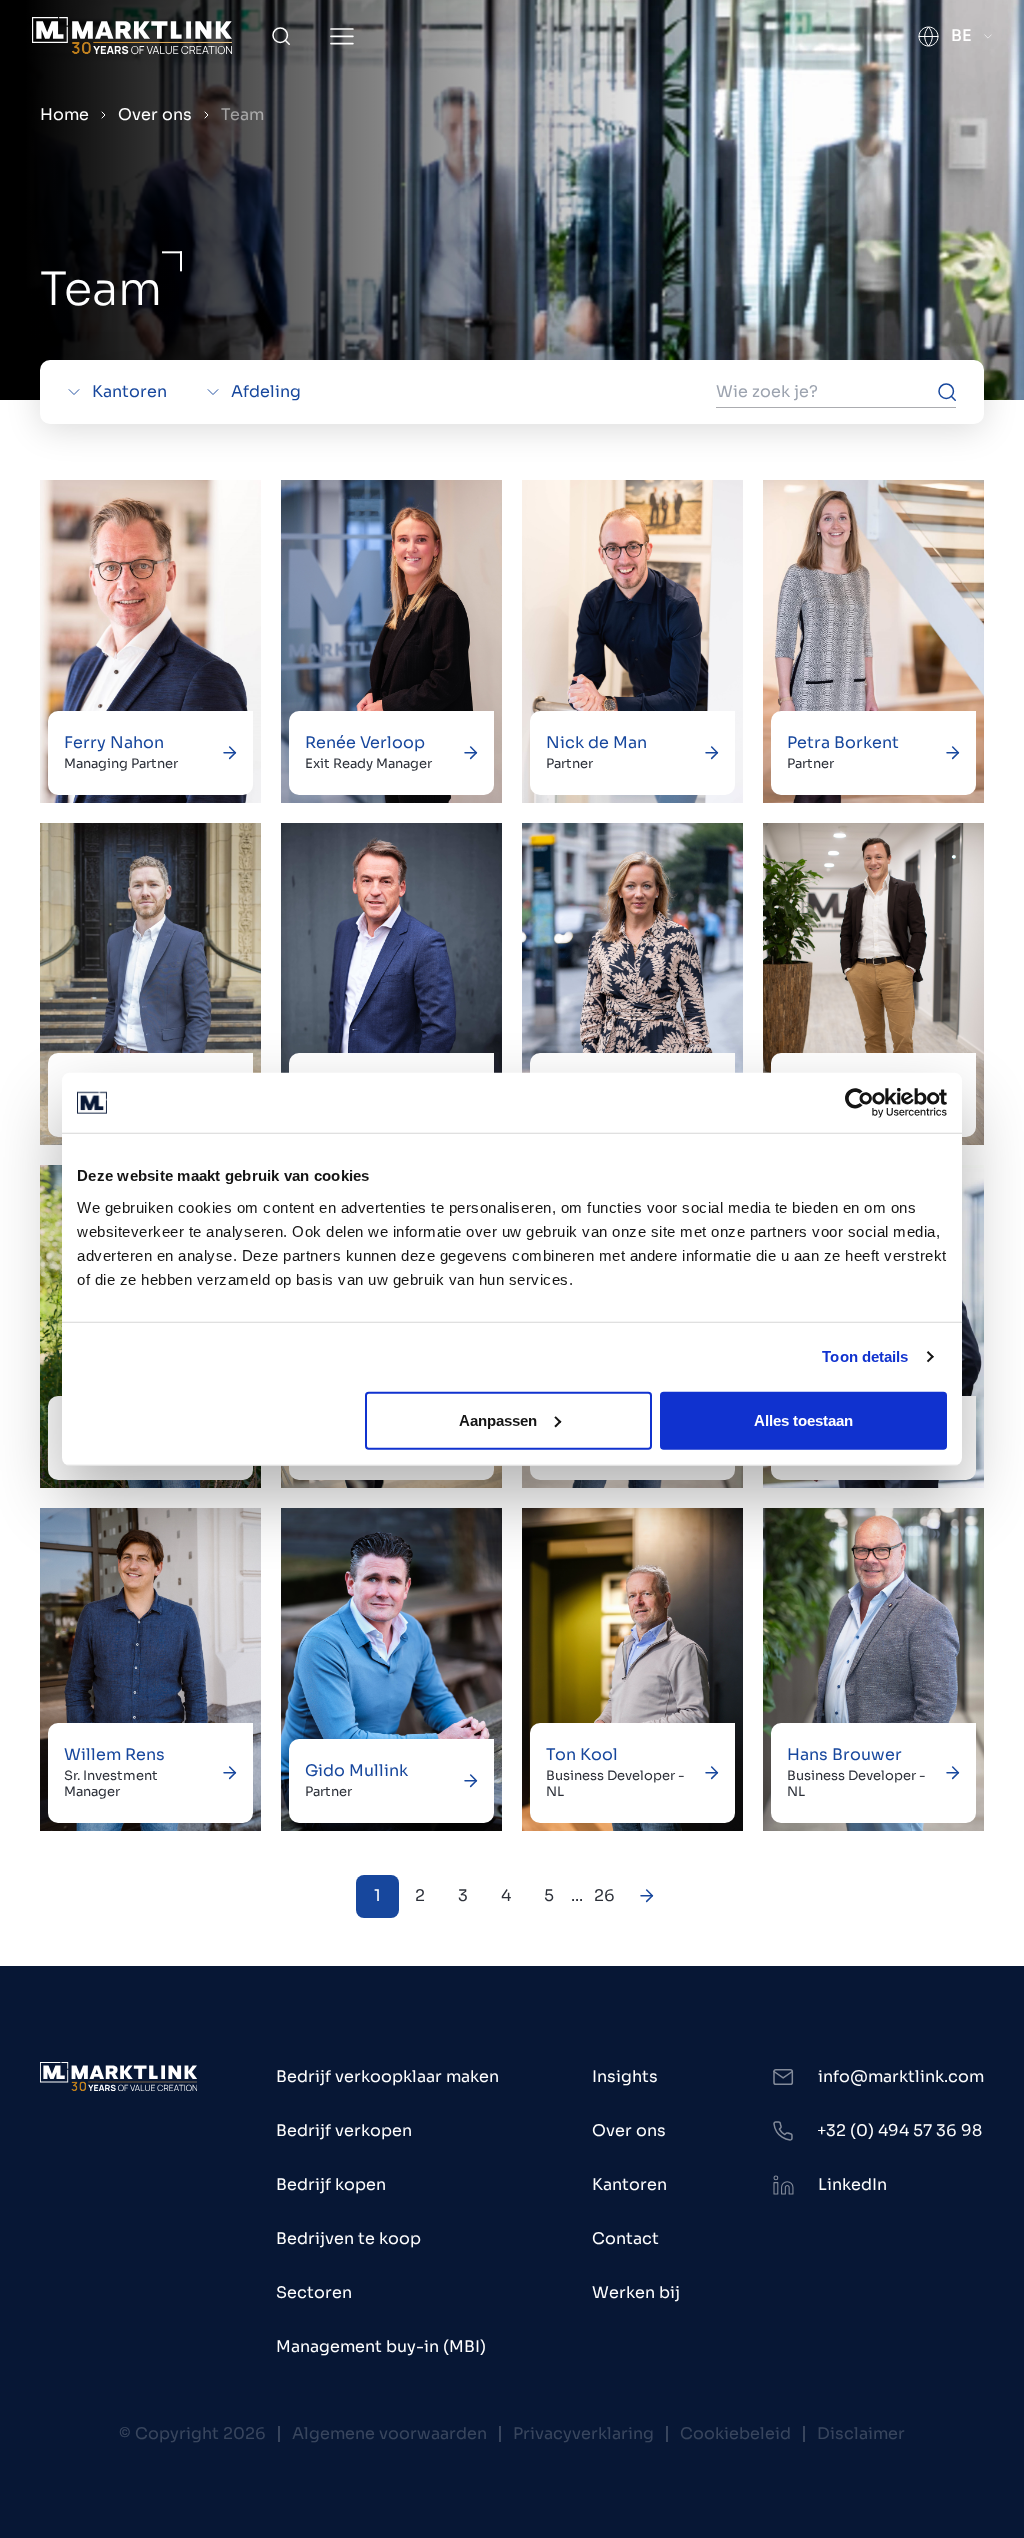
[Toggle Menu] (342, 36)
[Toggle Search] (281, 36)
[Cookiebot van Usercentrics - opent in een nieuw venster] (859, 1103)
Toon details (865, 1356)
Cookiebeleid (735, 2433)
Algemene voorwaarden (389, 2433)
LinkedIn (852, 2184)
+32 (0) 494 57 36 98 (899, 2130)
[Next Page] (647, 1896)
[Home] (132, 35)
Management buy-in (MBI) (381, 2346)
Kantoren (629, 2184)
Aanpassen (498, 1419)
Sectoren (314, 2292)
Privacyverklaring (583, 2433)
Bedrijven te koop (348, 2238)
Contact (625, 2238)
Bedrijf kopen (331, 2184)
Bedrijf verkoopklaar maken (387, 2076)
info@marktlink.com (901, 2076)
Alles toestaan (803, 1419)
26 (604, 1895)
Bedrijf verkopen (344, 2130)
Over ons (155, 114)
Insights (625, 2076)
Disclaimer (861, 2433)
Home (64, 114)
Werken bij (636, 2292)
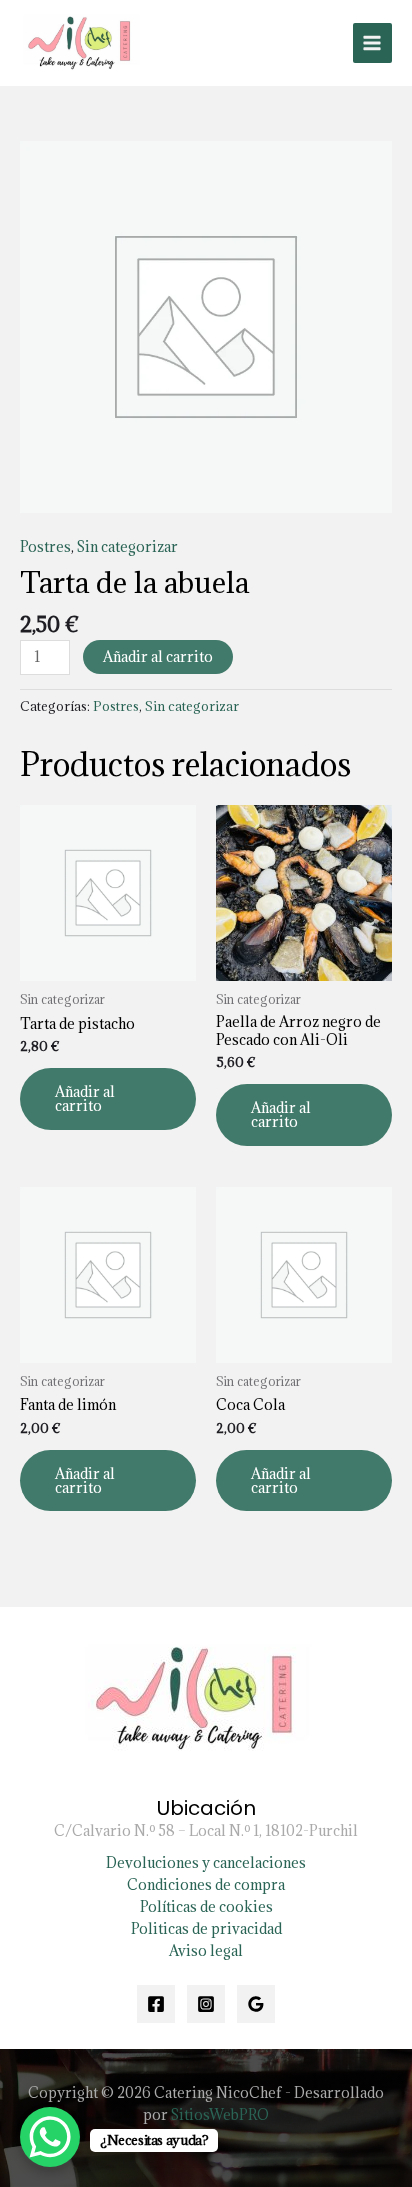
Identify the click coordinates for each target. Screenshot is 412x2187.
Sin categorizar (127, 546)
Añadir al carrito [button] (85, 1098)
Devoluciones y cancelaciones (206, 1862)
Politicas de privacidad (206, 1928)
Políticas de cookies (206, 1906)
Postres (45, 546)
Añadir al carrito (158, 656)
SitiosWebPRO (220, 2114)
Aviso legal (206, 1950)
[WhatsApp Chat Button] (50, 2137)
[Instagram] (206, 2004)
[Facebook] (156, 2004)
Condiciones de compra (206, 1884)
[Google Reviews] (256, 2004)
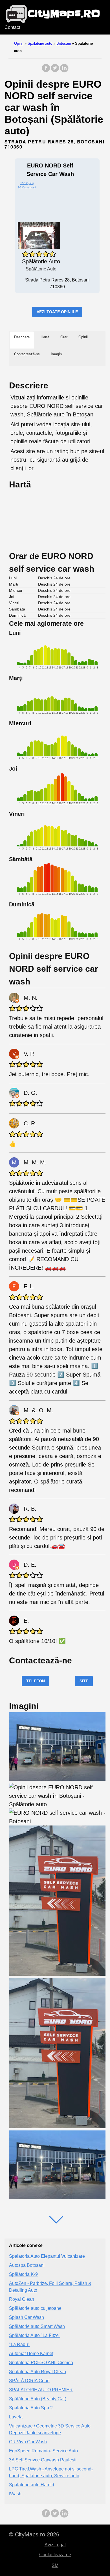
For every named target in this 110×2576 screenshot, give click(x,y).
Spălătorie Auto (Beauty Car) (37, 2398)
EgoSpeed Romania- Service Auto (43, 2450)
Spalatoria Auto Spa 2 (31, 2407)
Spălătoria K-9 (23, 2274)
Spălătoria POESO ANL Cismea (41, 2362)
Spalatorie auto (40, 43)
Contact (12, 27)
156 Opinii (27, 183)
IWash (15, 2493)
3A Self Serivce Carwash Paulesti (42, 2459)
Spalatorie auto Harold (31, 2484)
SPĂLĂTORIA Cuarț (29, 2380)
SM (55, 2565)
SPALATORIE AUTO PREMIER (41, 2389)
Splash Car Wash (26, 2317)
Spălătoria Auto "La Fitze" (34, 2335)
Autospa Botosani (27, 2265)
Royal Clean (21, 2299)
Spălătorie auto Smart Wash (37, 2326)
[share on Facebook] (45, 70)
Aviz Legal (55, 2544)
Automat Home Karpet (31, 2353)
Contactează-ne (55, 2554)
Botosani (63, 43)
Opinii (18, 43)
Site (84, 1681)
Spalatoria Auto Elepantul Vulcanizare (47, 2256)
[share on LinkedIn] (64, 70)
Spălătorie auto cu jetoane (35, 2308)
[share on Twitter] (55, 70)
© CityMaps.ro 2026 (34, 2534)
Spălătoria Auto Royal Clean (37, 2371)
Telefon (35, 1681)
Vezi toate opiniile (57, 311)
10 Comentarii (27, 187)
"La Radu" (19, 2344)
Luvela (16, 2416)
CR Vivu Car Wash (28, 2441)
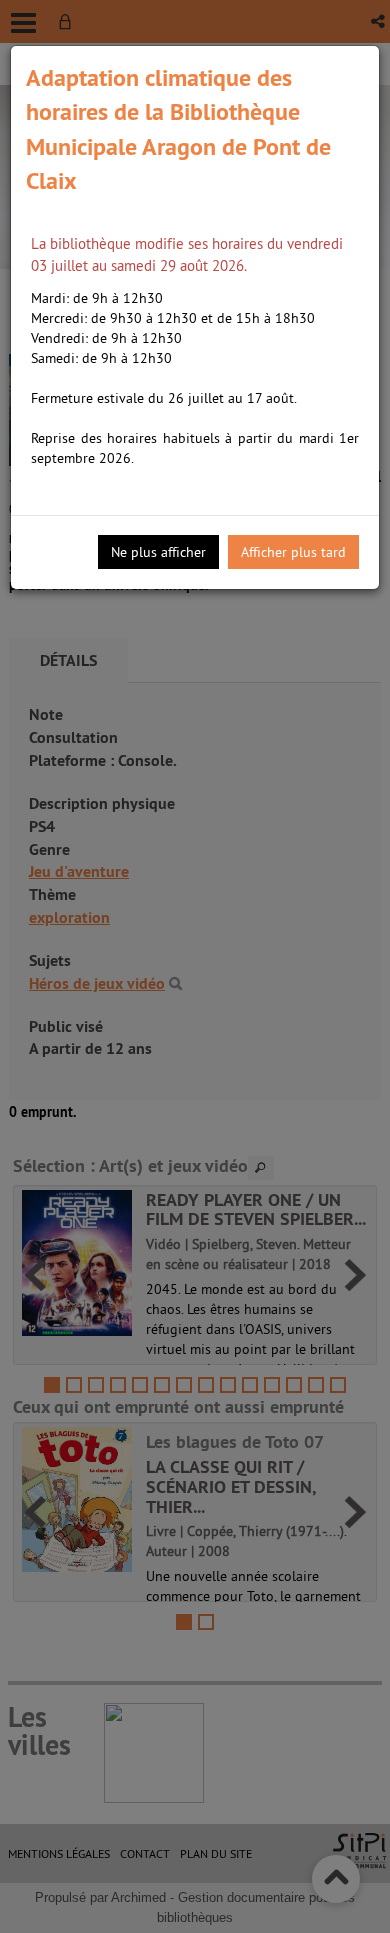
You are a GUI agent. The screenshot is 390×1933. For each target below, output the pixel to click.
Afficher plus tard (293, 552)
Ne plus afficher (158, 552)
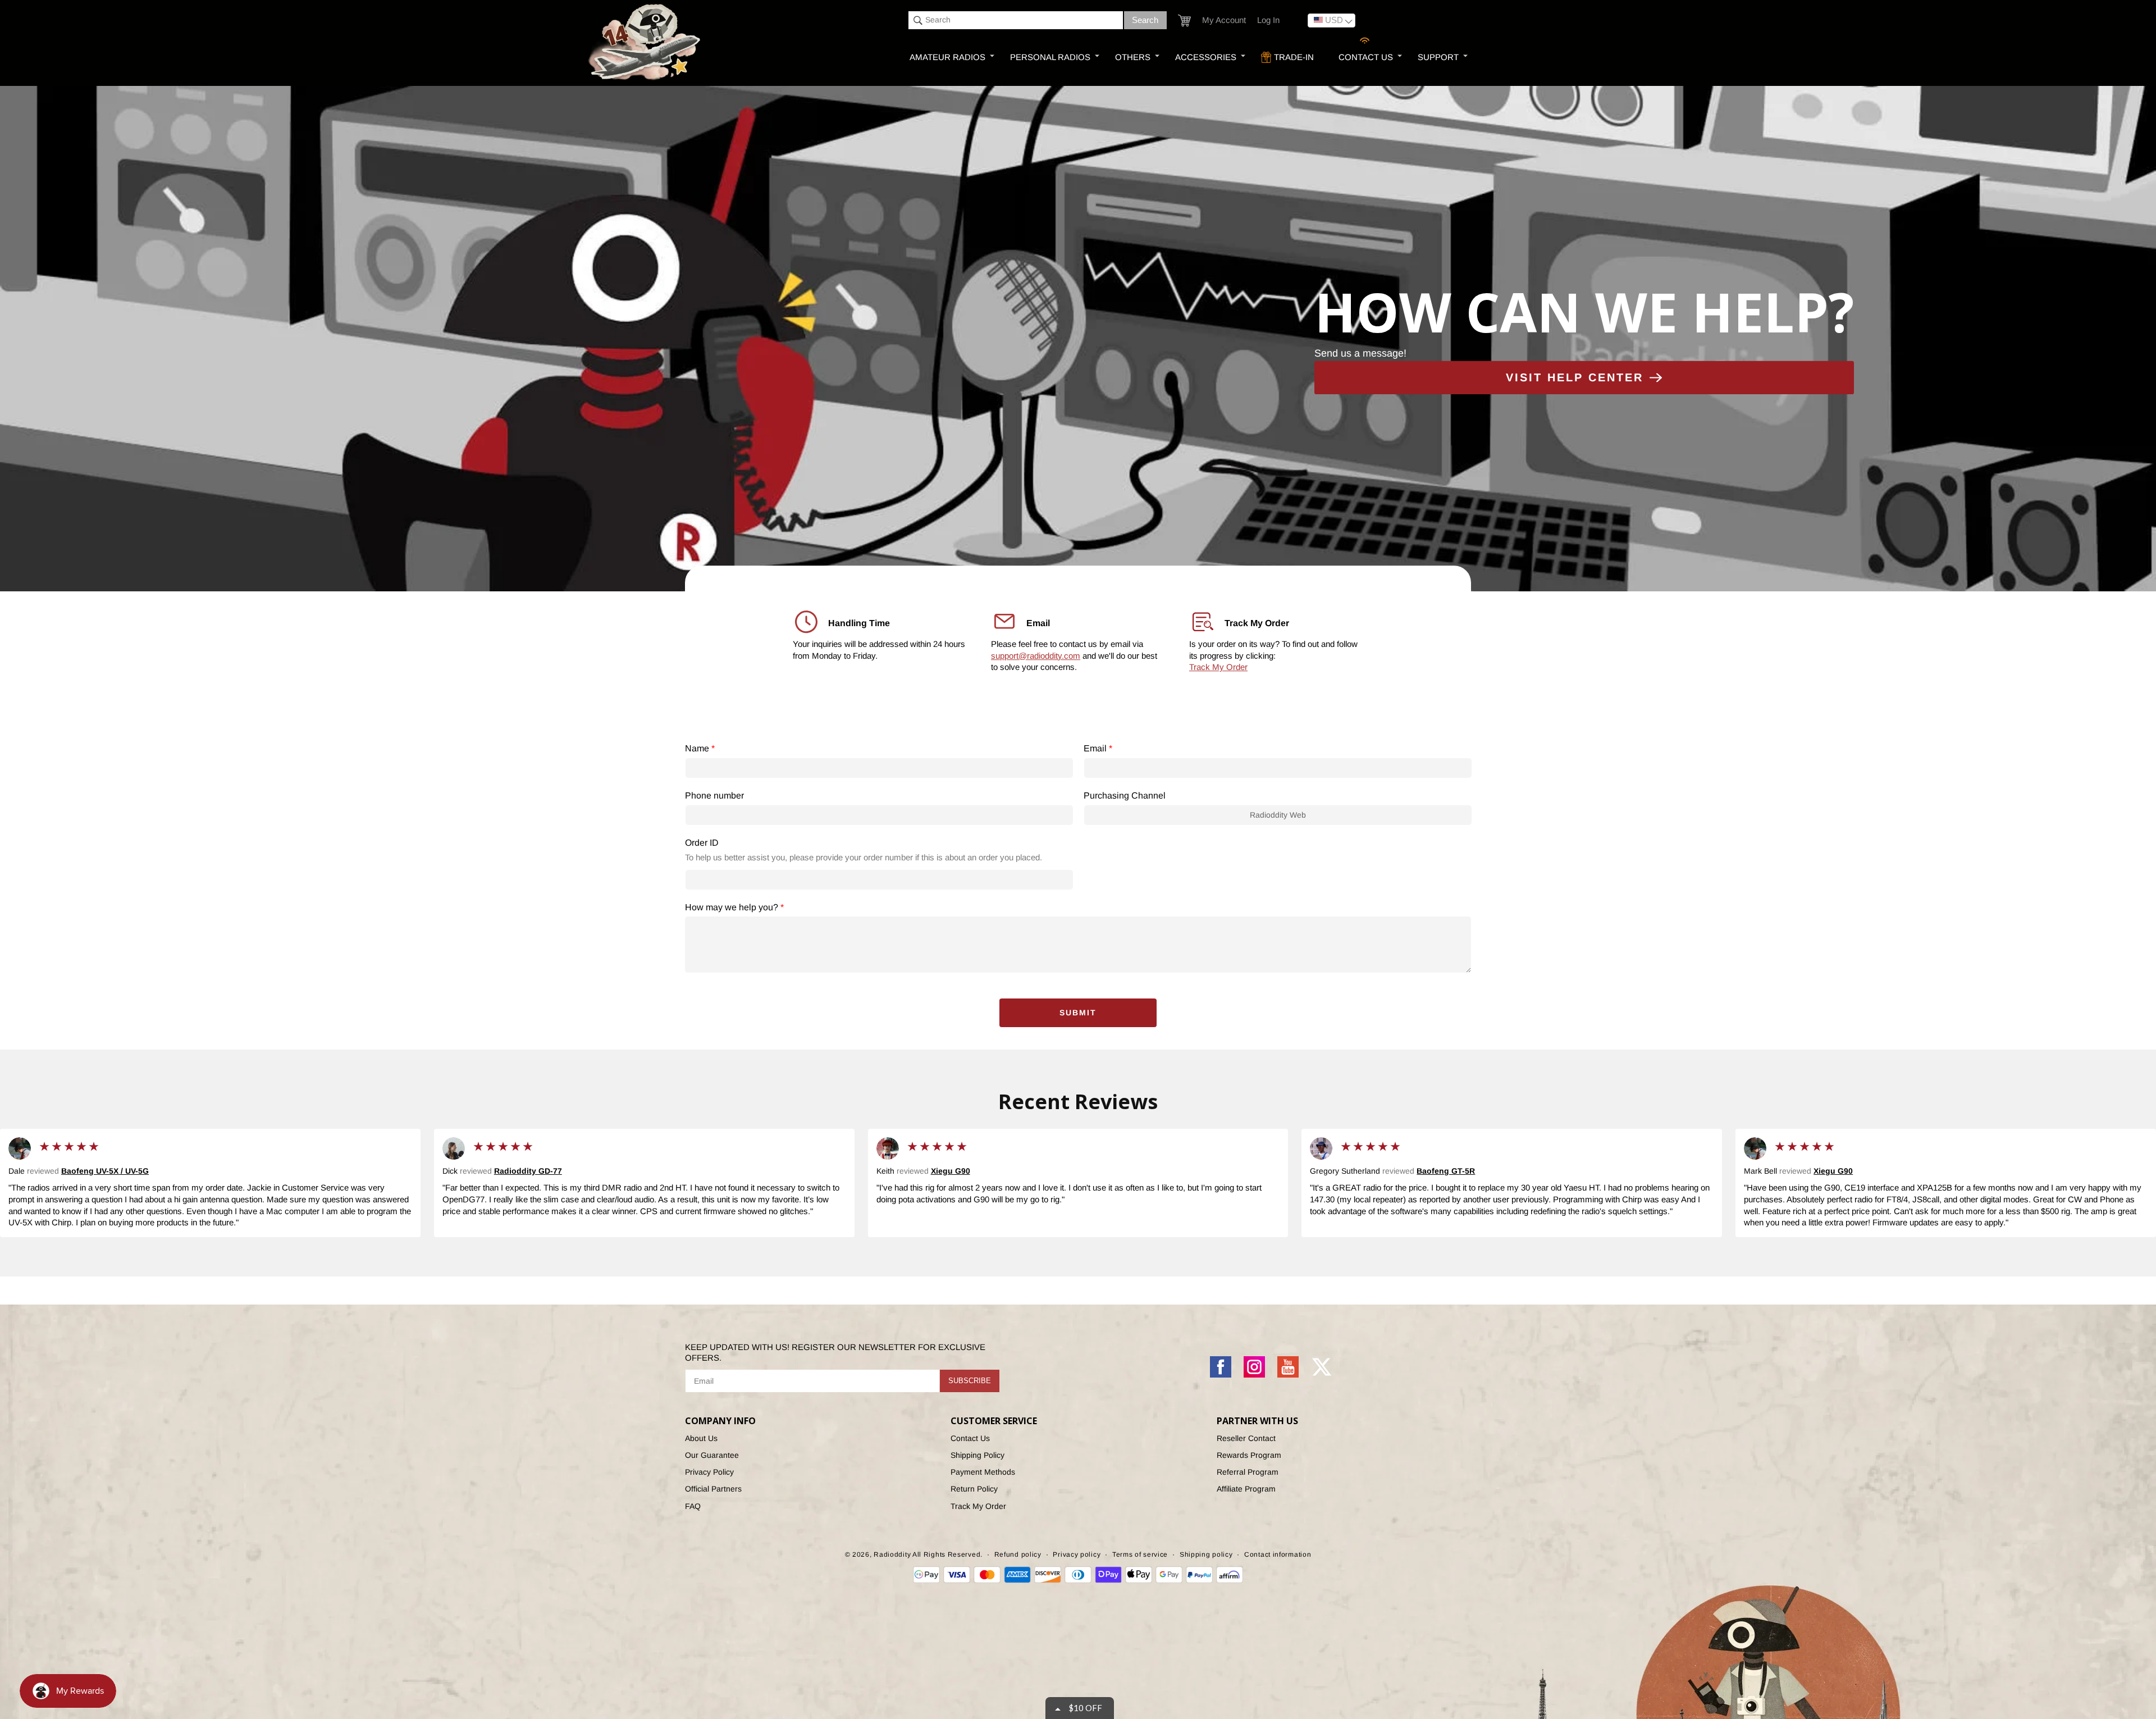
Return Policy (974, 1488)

How to complete this task: Please, from the material above, copy only the lines from the line with "Contactează-ne (55, 2554)" up to and including the line with "Vezi toate opiniile (57, 311)", exactly as written.

Your solution:
Contactează-ne (55, 2554)
Botosani (63, 43)
Opinii (18, 43)
Site (84, 1681)
Spalatoria Auto Elepantul Vulcanizare (47, 2256)
[share on LinkedIn] (64, 70)
Spălătorie auto cu jetoane (35, 2308)
[share on Twitter] (55, 70)
© CityMaps.ro 2026 (34, 2534)
Spălătoria Auto Royal Clean (37, 2371)
Telefon (35, 1681)
Vezi toate opiniile (57, 311)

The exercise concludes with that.